# Can't Reboot Into Recovery



## ThunderRootedDragon

Okay..just rooted today by downgrading to .15 version of the firmware and using viperboy's root tool...tried to reboot into recovery using the vol down etc method and no dice...all I get is the android dude layed out with his guts all over the place...lol

I went ahead an flashed CWM, figured it might be TWRP related and still no dice...any help would be much appreciated.

*I also tried booting into recovery via terminal "reboot recovery.." -- no luck.


----------



## RMarkwald

You held Vol Down and Power until you see the white text in the upper left, and once you saw the text you hit Vol Up correct?

adb reboot recovery doesn't work on this device, it'll just reboot the device from my experience so far.


----------



## ThunderRootedDragon

RMarkwald said:


> You held Vol Down and Power until you see the white text in the upper left, and once you saw the text you hit Vol Up correct?
> 
> adb reboot recovery doesn't work on this device, it'll just reboot the device from my experience so far.


That is correct (text = "booting recovery kernel image...signature match etc)...did a few times for good measure...and when I get caught at the android guy on his back, I hold power and vol down again to reboot normally.


----------



## Dr.m0x

Ok first up you can't use "adb reboot recovery" on the prime as its bugged somehow.

Second, can you please confirm that your bootloader is properly unlocked?

If you don't unlock bootloader you can flash can but it won't stick after reboot.

I haven't used viper tools, but you should try getting the unlock tool from Asus website and doing it manually.

Sent from my Aokp rocking GNex


----------



## ThunderRootedDragon

Dr.m0x said:


> Ok first up you can't use "adb reboot recovery" on the prime as its bugged somehow.
> 
> Second, can you please confirm that your bootloader is properly unlocked?
> 
> If you don't unlock bootloader you can flash can but it won't stick after reboot.
> 
> I haven't used viper tools, but you should try getting the unlock tool from Asus website and doing it manually.
> 
> Sent from my Aokp rocking GNex


Thanks...sorry for the noob question...figured root meant I could reboot into recovery...I was not properly unlocked, but unlocked using vipers script which just installs the unlock tool from asus and flashes a recovery...thanks for the responses.

Mods feel free to delete thread.


----------



## Adrioid

So how did you guys get this to work?
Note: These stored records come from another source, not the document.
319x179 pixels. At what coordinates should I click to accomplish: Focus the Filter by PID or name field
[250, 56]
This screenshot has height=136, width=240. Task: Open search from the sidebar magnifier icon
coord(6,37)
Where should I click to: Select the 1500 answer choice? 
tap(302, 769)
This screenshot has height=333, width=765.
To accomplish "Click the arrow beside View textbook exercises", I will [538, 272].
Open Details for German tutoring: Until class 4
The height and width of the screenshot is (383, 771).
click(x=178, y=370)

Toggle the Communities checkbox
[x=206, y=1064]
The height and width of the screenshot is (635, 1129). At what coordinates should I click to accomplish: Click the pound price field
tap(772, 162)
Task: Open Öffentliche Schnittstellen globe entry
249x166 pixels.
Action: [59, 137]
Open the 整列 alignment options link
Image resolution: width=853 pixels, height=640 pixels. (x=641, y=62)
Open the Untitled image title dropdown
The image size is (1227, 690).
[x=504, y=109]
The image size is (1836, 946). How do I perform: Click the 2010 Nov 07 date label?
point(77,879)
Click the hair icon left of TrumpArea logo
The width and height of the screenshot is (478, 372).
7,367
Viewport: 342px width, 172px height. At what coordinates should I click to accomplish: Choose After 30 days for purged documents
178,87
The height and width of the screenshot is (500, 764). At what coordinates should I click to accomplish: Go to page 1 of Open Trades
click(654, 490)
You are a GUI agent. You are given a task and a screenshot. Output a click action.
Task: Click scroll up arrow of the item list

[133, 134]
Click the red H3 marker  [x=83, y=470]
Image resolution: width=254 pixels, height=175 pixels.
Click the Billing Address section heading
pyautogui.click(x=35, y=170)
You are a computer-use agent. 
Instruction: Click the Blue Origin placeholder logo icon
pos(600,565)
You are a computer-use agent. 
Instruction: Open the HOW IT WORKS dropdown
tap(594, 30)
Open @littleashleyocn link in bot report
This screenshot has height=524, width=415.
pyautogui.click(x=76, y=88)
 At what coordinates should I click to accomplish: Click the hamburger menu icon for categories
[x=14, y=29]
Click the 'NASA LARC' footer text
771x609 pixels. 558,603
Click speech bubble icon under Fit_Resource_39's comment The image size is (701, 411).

I'm having the same problem. I used viper mod to unlock the boot loader them flashed recovery, but when I boot into recovery, all I get is the Android guys laying on it's side?


----------



## ThatFool

Yes I have run into the same problem! Any ideas??


----------



## Striatum_bdr

I had this problem with viper tool. I think recovery was not properly flashed.

I flashed it manually with fastboot, you can find the line command to use in recovery thread, here (not sure) or in xda touch recovery.

Be aware that sometimes fastboot can only run once at a time, after having you have to reboot in fastboot mode to reset connection.


----------



## apascual89

Try flashing the latest recovery with Rom Manager

Then manually reboot to recovery.

Sent from my HTC One X using RootzWiki


----------



## jermaine151

I'll leave this thread here for others with the same problem. Thanks!


----------



## iyun

Hi, I'm having the same issue. I can't see that there was a resolution above.. am I missing something?

Problem: On doing a manual reboot to recovery (vol down + power button, then vol up with white text) it takes me to the Android and exclamation mark.

Here's how I got here:
Unlocked bootloader
Rolled back .21 to .11 using Wolf's flash and downgrade guide
Deleted the blob from sdcard
Rooted using Viper
Installed OTA Rootkeeper
Installed CWM and flashed recovery
Installed Virtuous ROM zip file to sdcard

Now it won't go into recovery mode when I reboot. I think it has something to do with the line "Signature Match." at startup. I have seen video guides that boot into recovery successfully that say:

booting recovery kernel image

but NOT

Signature match.

(which mine does show)..

Thanks in advance


----------



## RMarkwald

Have you tried getting into fastboot to flash a recovery that way? Did you flash the zip file or didn't get that far?

Sent from my Transformer Prime TF201 using RootzWiki


----------



## Striatum_bdr

I had that one time I had to reflash recovery with manual fastboot command.


----------